On ne trouve pas toujours des plantes dans les suppléments de phytothérapie

Par Thierry Souccar - Journaliste et auteur scientifique, directeur de laNutrition.fr Publié le 06/11/2013 Mis à jour le 06/02/2017
Un tiers des suppléments américains à base de plantes contiendraient autre chose, comme du riz ou du blé ou des mauvaises herbes...

Les Américains dépensent environ  5 milliards de dollars par an en suppléments à base de plantes dans l’espoir de combattre les infections, freiner les bouffées de chaleur ou mieux dormir. Mais une étude utilisant des tests ADN montre que de nombreux comprimés étiquetés comme plantes médicinales ne contiennent rien d’autre que de la poudre de riz et des mauvaises herbes.

En utilisant un test de codage de l'ADN, une sorte d'empreinte génétique, des chercheurs canadiens ont testé 44 flacons de suppléments vendus au Canada et aux Etats-Unis par 12 entreprises d’Amérique du Nord. Ils ont constaté que beaucoup ne sont pas ce qu'ils prétendent être, et que les comprimés présentés comme des plantes médicinales sont souvent dilués - ou remplacés entièrement - par des agents bon marché, comme le soja, le blé et le riz.

Les noms des produits n'ont pas été divulgués.

Selon leurs conclusions, des suppléments d'échinacée, utilisés par des millions d'Américains pour prévenir et traiter le rhume, ne contenaient aucune trace d’échinacée, mais à la place P. hysterophorus, une plante envahissante d’Inde et d’Australie qui a été associée à des éruptions cutanées , des nausées et des troubles digestifs .

Deux flacons de millepertuis, une plante efficace contre les dépressions légères à modérées ne contenait pas de millepertuis. Un flacon renfermait du riz en poudre, et un autre Alexandrian senna, un arbuste jaune égyptien qui est un puissant laxatif. Des suppléments de Gingko biloba, promus comme stimulants de la mémoire, contenaient en fait des agents de charge et de la noix noire, un danger potentiel pour les personnes souffrant d’allergies au noix .

Un produit annoncé comme contenant de l'actée à grappes noires - une plante d'Amérique du Nord populaire contre les bouffées de chaleur – contenait en fait en fait une plante asiatique proche, Actaea asiatica, qui, elle, peut être toxique. Une étude similaire  conduite il y a un an avait trouvé qu’un quart des 36 suppléments d'actée à grappes noires achetés ne contenaient pas  d’actée à grappes noires, mais plutôt une plante ornementale chinoise.

Sur les 44 suppléments naturels testés, un tiers ne renfermaient pas la moindre trace de la plante annoncée sur le flacon - une autre plante avait pris sa place.

Beaucoup renfermaient des ingrédients ne figurant pas sur l'étiquette, comme le riz, le soja et le blé, qui sont utilisés comme agents de charge.

Les résultats, publiés dans la revue BMC Medicine font suite à un certain nombre de petites études menées ces dernières années qui suggèrent qu’un pourcentage important de produits à base de plantes ne sont pas ce qu'ils prétendent être. 

La technique de l'ADN a également été utilisée pour des études sur les tisanes : elles ont montré qu'un pourcentage significatif de tisanes contiennent des plantes et ingrédients qui ne figurent pas sur leurs étiquettes.
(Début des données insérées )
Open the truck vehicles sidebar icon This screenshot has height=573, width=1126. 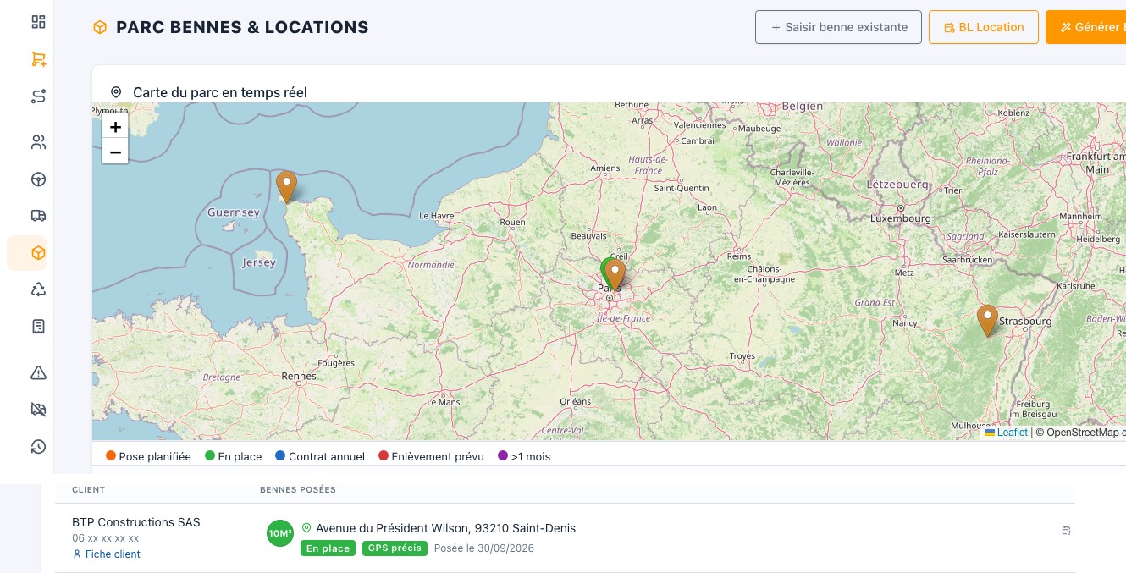point(38,216)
Le codage à barres de l’ADN a été développé il ya une dizaine d'années à l'Université de Guelph. Au lieu de séquencer des génomes entiers, les scientifiques ont réalisé qu'ils pouvaient examiner les gènes d'une région normalisée de chaque génome pour identifier les organismes vivants. Ces courtes séquences peuvent être rapidement analysés - un peu comme les codes à barres sur les produits de supermarché - et comparées avec les autres dans une base de données électronique. Une bibliothèque de référence électronique à Guelph, appelée International Barcode of Life Project contient plus de 2,6 millions d'enregistrements de codes à barres pour près de 200000 espèces de plantes et d'animaux.

La technique n'est pas infaillible. Elle permet d'identifier les substances dans un supplément, mais parce que la technologie repose sur la détection de l'ADN, elle peut ne pas être en mesure d'identifier les extraits concentrés qui ne contiennent pas de matériel génétique, ou les produits dans lesquels le constituant a été détruit par la chaleur et la transformation.
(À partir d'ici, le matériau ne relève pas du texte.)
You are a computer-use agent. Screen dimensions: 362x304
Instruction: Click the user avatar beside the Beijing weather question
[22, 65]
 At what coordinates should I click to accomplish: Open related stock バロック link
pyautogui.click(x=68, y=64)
Mais les auteurs de l’étude soulignent que seules des plantes en poudre ou en comprimés ont été analysées, pas des extraits. 

Les laboratoires qui fabriquent des plantes les reçoivent de leurs fournisseurs du monde entier. Si un contrôle rigoureux n’est pas mis en œuvre à toutes les étapes de la chaîne, ils  peuvent être conforntés à ce type de situation.